Il Wwf esprime solidarietà a Greenpeace e invita a considerare attentamente e nel loro merito le motivazioni che hanno portato all’azione dimostrativa a Porto Tolle, dove l’Enel ha intenzione di sostituire l’attuale centrale con una a carbone.

«Non esiste carbone pulito che tenga di fronte all’emergenza climatica – ha dichiarato Michele Candotti, segretario generale del Wwf Italia -. Per quanto i miglioramenti tecnologici permettano di innalzare l’efficienza di una centrale a carbone, le emissioni specifiche di questa tecnologia rimangono sensibilmente le più elevate nell’ambito dei combustibili fossili.

«Per effetto del meccanismo di regolazione ambientale dell’emission trading, la conversione o la realizzazione di nuovi impianti a carbone determina un costo ambientale ben identificabile in termini economici. Un costo che si cerca di far pagare ad altri: è quello che sta succedendo nel Piano Nazionale di Assegnazione delle Emissioni che stiamo per mandare a Bruxelles e dove, per volontà del Ministero dello Sviluppo Economico, si sono spostate delle quote di CO2 a favore del carbone, togliendole agli impianti CIP6 che se le faranno lautamente pagare dai consumatori in bolletta. Contestualmente le società di produzione elettrica realizzeranno generosi profitti determinati dal differenziale di prezzo tra il gas, appunto, e il carbone.
Costi pubblici e dei cittadini, dunque, e benefici privati.

«Il futuro non è nel ritorno al passato e le politiche a favore dell’efficienza energetica e delle fonti rinnovabili possono essere considerate un di più: scegliere di combattere i mutamenti climatici e di garantirsi una vera sicurezza energetica oggi vuol dire decisamente ?no? al carbone che non può considerarsi una fonte energetica ?sicura? ma anzi potrebbe rendere il paese vulnerabile rispetto ai mercati di approvvigionamento, sottoposti a pressione da parte di paesi ad elevata crescita come Cina ed India. Scegliere il carbone oggi vuol dire non tener conto della capacità di carico della terra e provocare l’impatto sui sistemi naturali, sulla loro integrità e capacità di fornire beni e servizi essenziali».

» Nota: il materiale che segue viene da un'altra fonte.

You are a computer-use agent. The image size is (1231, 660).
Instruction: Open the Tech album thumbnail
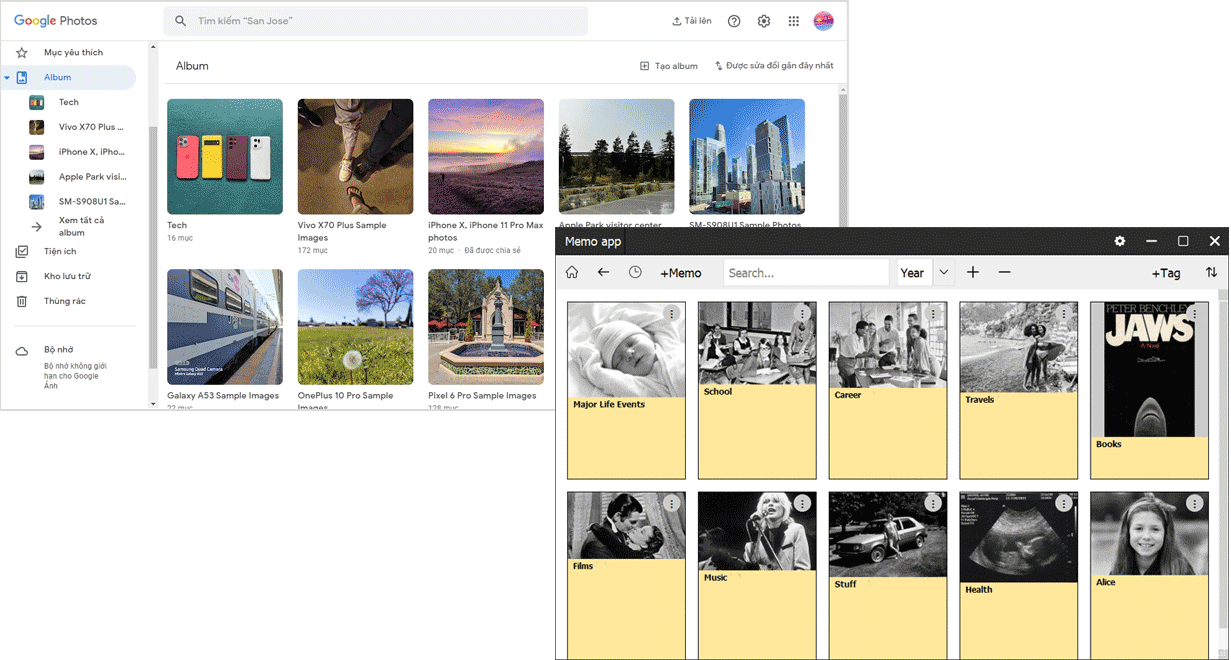point(225,156)
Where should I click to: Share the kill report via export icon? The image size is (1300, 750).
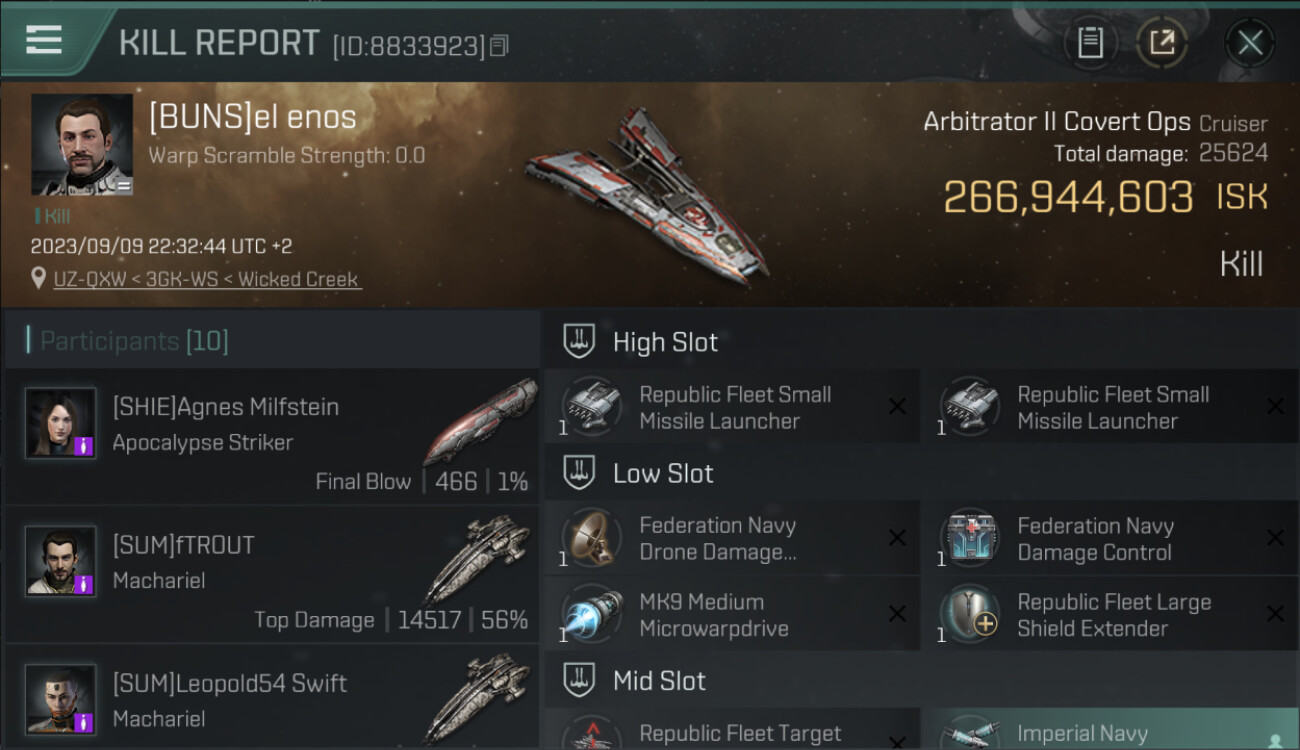click(x=1162, y=43)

Ed a proposito del piano ambientale annunciato ieri dall’Enel, Greenpeace gli dà il premio di «bufala dell’anno». L’Enel parla di rinnovabili e pensa al carbone. Sostiene di poter tagliare le emissioni di anidride carbonica (CO2) di 4 milioni di tonnellate, ma ha progetti nel carbone che, se realizzati, produrranno emissioni per 34 milioni di tonnellate. Il risultato combinato di questa schizofrenia (taglio di là, ma aumento di qua…), sarebbe quindi una crescita di circa 30 milioni di tonnellate di CO2. Da qui la clamorosa protesta di Greenpeace.